Nonetheless, my point when I discussed this issue in articles past was how the NBA has come a long way as a television program and has influenced a global fascination with basketball. What other pro sports league – even the NHL – was delaying title game broadcasts.
Here we are in the present with the Indiana Pacers clinching game 1 of the NBA finals with a clutch jumper to begin what I hope is the journey toward an NBA championship.
A Pacers title would mean three of the four teams who joined the NBA from the ABA (defunct after the 1975-1976 season) now have NBA titles. The San Antonio Spurs picked up five in the early part of this century, and the Denver Nuggets won the 2023 title.
This would leave the Brooklyn Nets as the only former ABA team without a title. The Nets, who were the ABA champs in the league’s final season, were led by the aforementioned Dr. J, and had a solid team that had to be dismantled in order for the New York Nets (their location at the time was Nassau County on Long Island) to cover their entrance costs into the NBA.
While the Nets have appeared in the NBA finals, they have yet to hoist the Larry O’Brien trophy (named for the NBA commissioner who facilitated the NBA-ABA merger). Even with the possibility of the Boston Celtics unloading some of its core players, the Nets are too far down the ladder to see a chance for another shot at the title with teams like Indiana, Cleveland, and New York set to retain most of their talent.
I always rooted for the ABA teams to succeed as soon as they joined the NBA, and I pull for them each time one of the teams reaches the finals. This year’s finals have some local color, and I title in Indianapolis for any sport since the Colts won the Super Bowl would be welcome.

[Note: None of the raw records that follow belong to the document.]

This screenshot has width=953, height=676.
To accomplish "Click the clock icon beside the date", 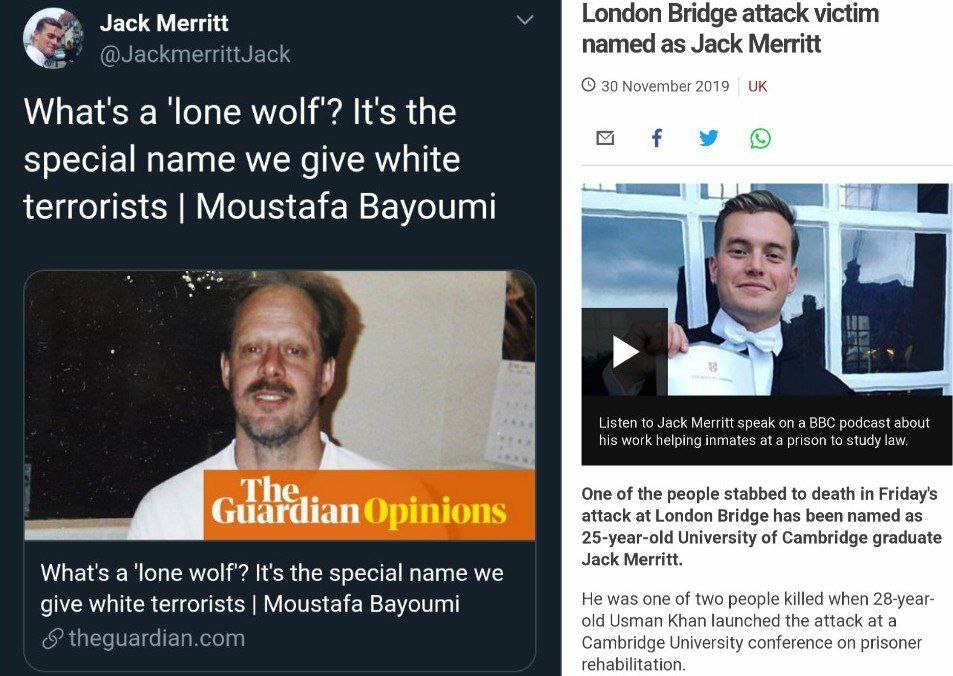I will 588,84.
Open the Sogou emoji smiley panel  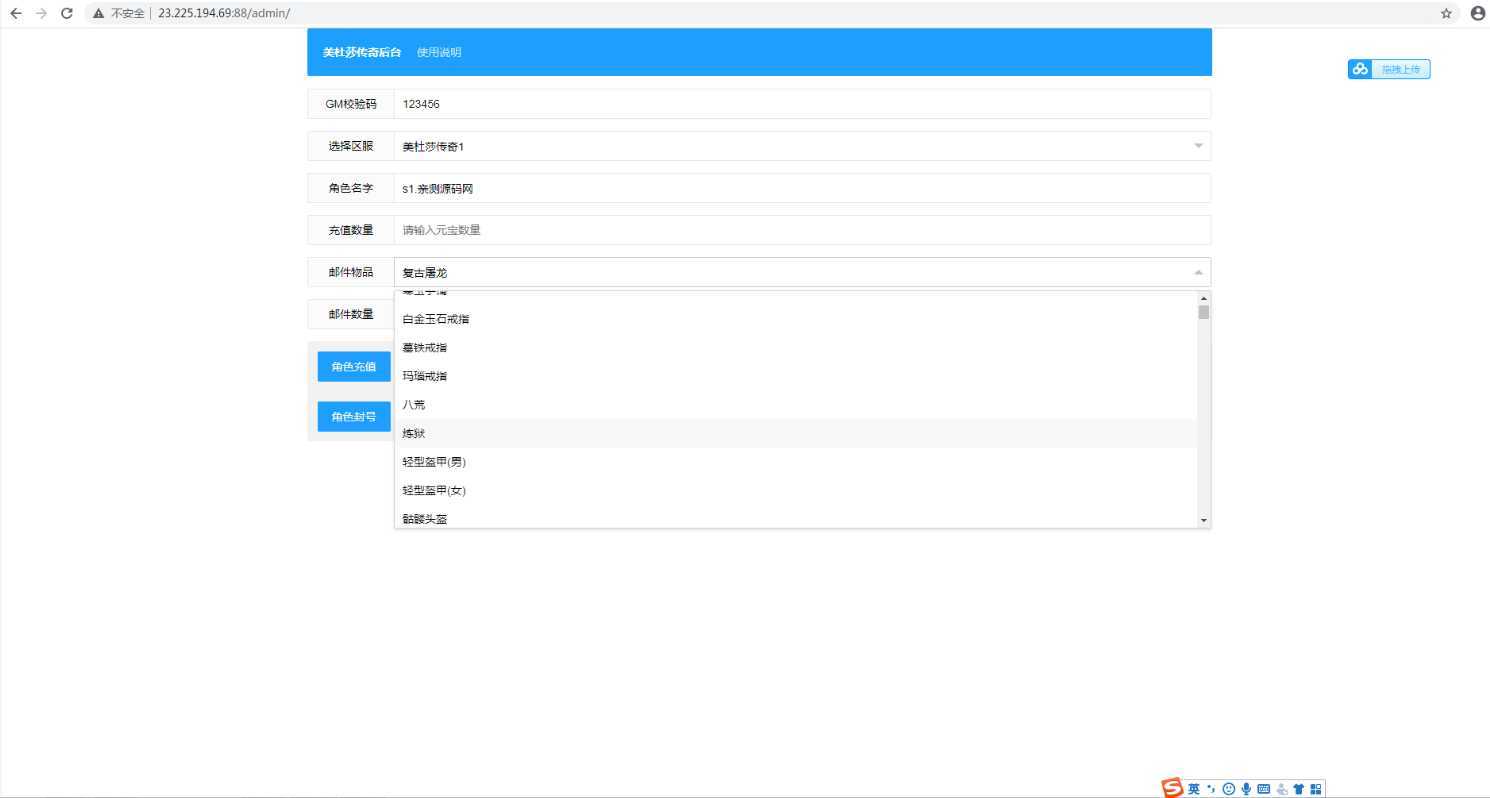click(x=1229, y=789)
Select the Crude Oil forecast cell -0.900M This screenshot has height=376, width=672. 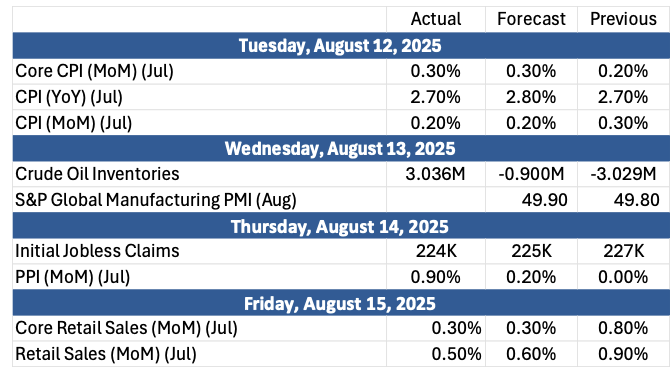click(531, 174)
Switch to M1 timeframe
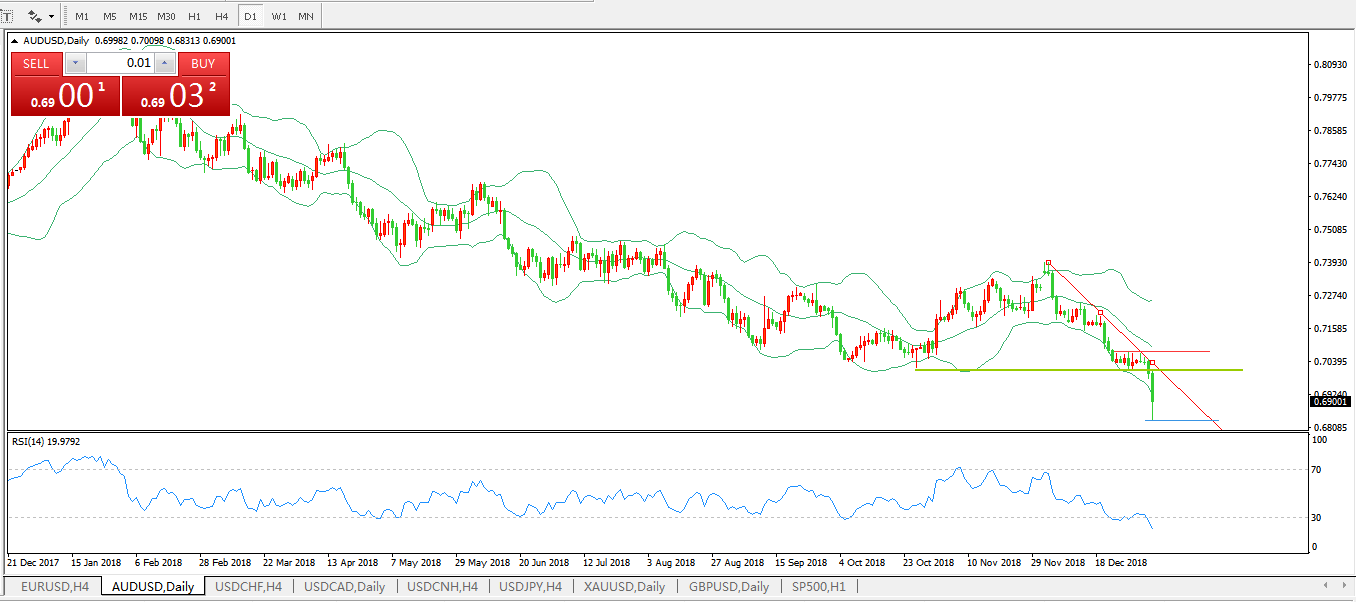Screen dimensions: 1356x602 pyautogui.click(x=82, y=16)
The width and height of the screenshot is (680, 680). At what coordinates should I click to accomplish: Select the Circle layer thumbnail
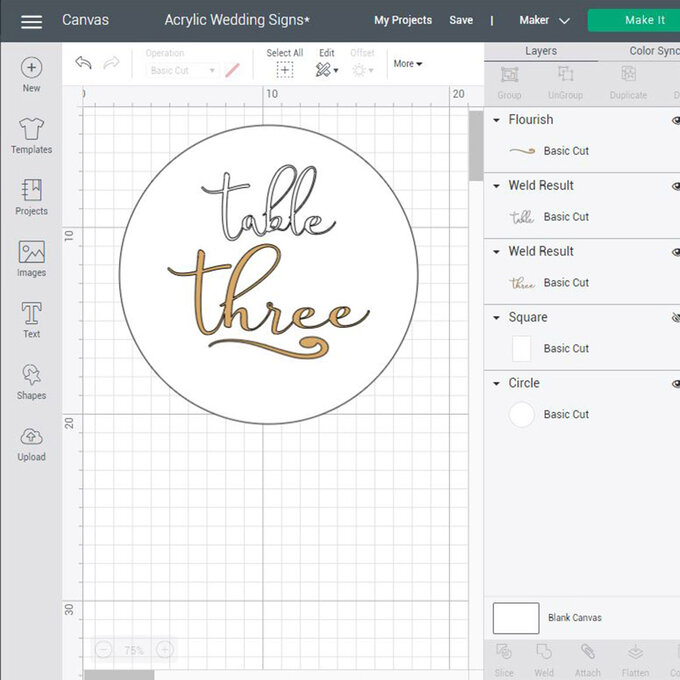point(522,414)
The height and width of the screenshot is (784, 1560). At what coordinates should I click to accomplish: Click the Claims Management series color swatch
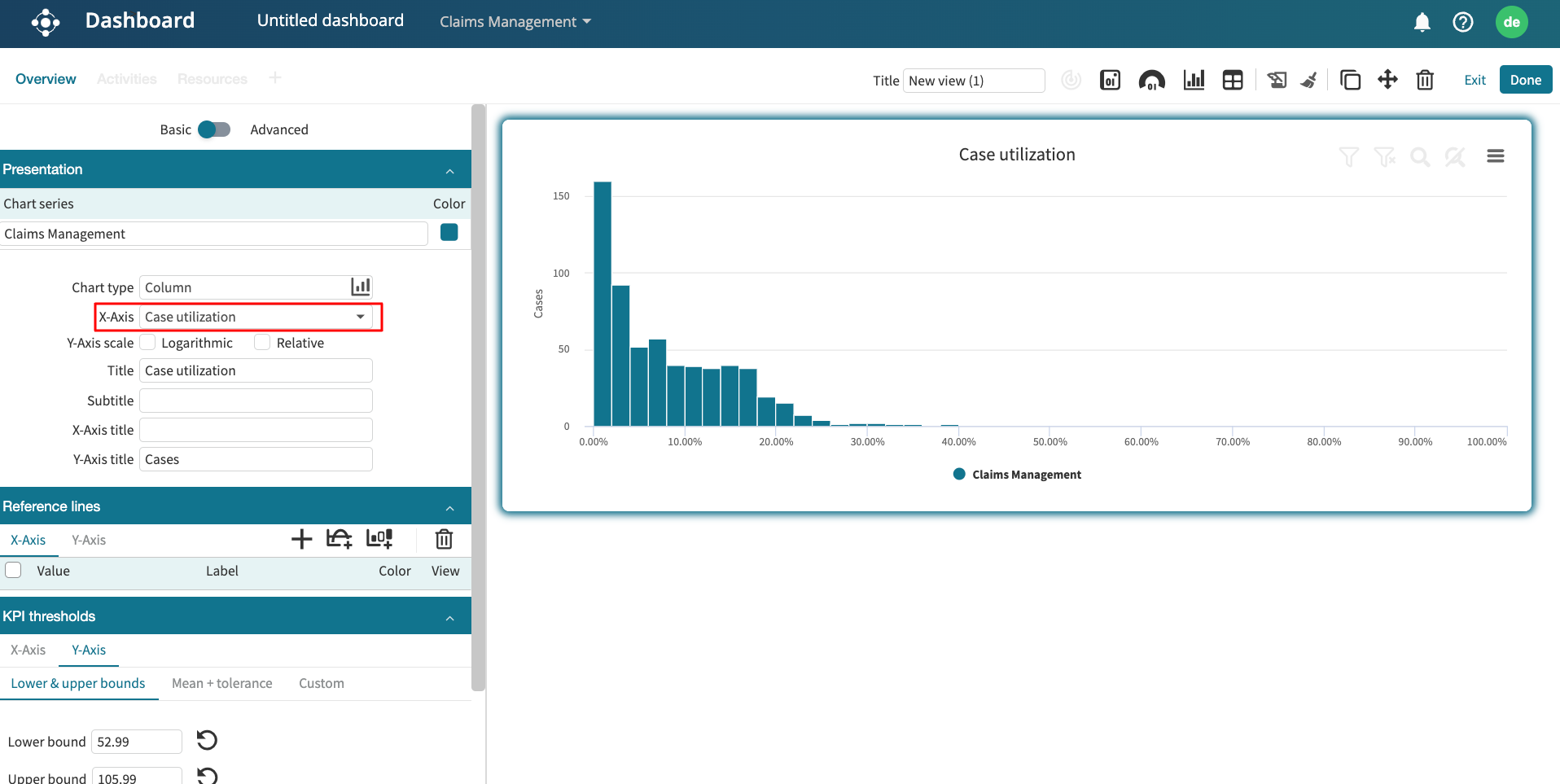[x=449, y=233]
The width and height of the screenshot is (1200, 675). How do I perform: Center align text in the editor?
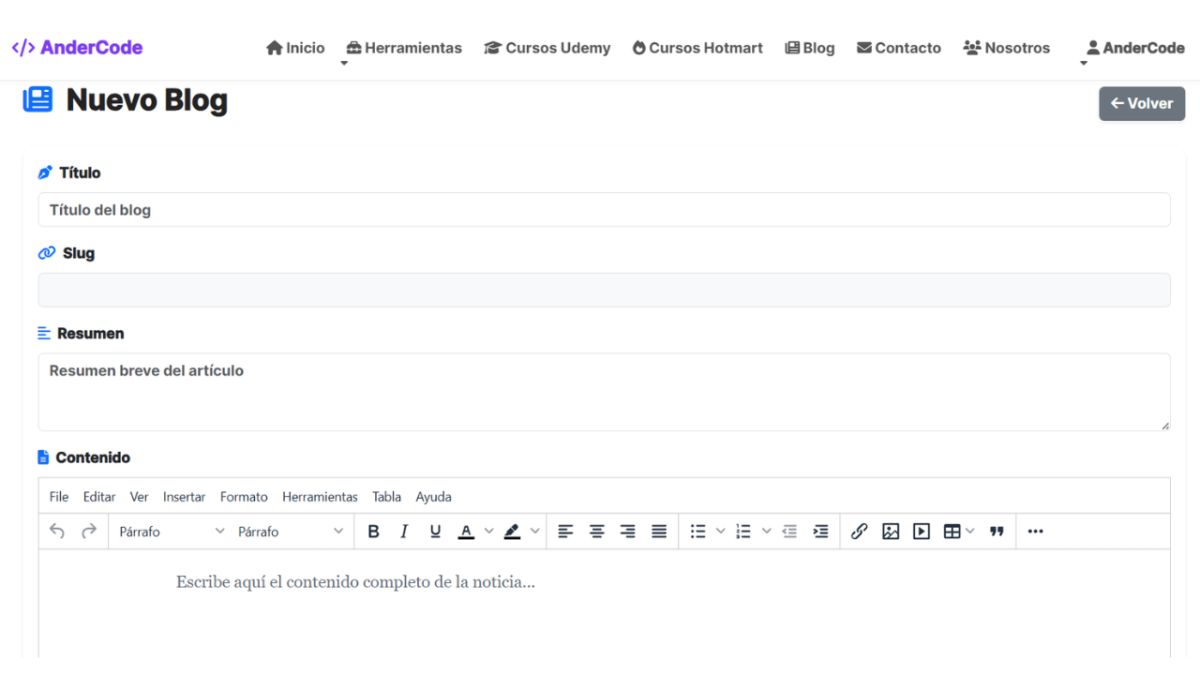tap(597, 532)
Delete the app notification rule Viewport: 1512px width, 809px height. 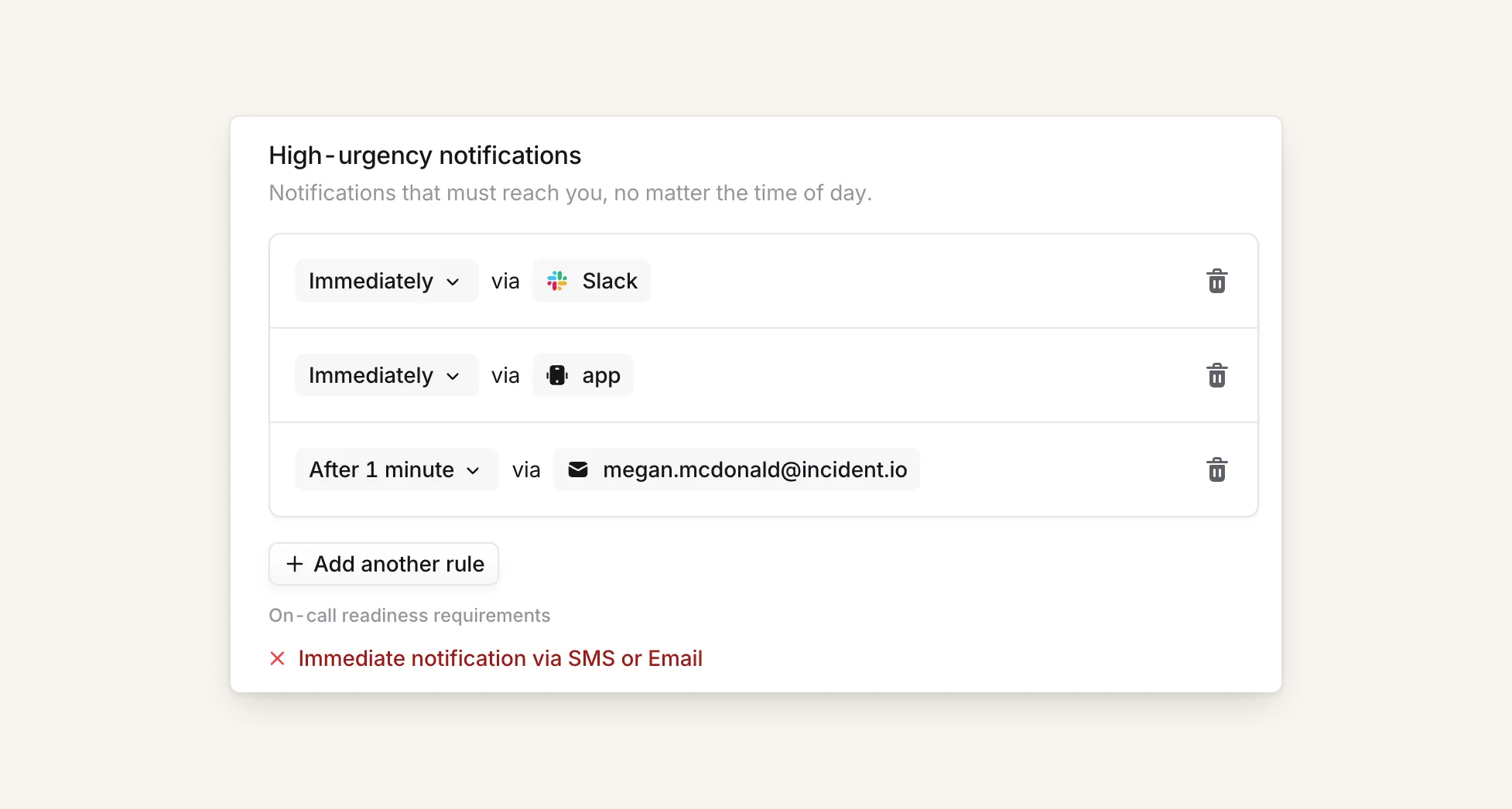click(1216, 375)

One wish I had was that – instead of the Nets who I did not realize were so broke – the Kentucky Colonels had been the fourth merger team.
The Colonels were led by colorful and brilliant coach Hubie Brown (who would shine in Atlanta and New York in future years) and an on-court cast of talent including Artis Gilmore (who ties Indiana’s Darnell “Dr. Dunk” Hillman for most awesome 1970s afro), Maurice Lucas (immediately impacted Portland’s turnaround season in the first post-merger season for ’76-’77 champion Portland). Caldwell Jones (who ended up on the runner-up 76ers in that same post-merger season) and Louie Dampier.
We now must look to June high school clashes between Indiana and Kentucky All-Stars, and occasional IU-Kentucky regular season non-conference clashes to get our fix for what seems to be a natural and very interesting state rivalry that would have been fun to watch if it were carried up to the professional level.
The Colonels’ owner, John Y. Brown, who was wealthy enough to pay the $3 million required to join the NBA but opted to receive $3 million from the senior league that he used in turn to purchase the Buffalo Braves, then trade them for ownership of the Boston Celtics.
The Chicago Bulls, who had original draft rights to Colonels’ star center Artis Gilmore, put on the full-court press to keep Kentucky out of the league so they could lay claim on their coveted big man. The Bulls – who earned the worst record in the 1975-1976 NBA season – had the first pick of the ABA dispersal draft.
Convenient.
Another factor keeping the Colonels out of the NBA, despite fielding an incredibly talented roster and a loyal fan base, was the senior league’s lack of interest in an Ohio Valley location for professional sports.
The NBA, instead, preferred Indianapolis’s market size, so we have in the present day on our TV sets this NBA season, an opportunity to see the Pacers aim for a title, and distinction of the third NBA-ABA merger team to have a trophy in their case to accompany nearly a handful of ABA trophies from the early 1970s.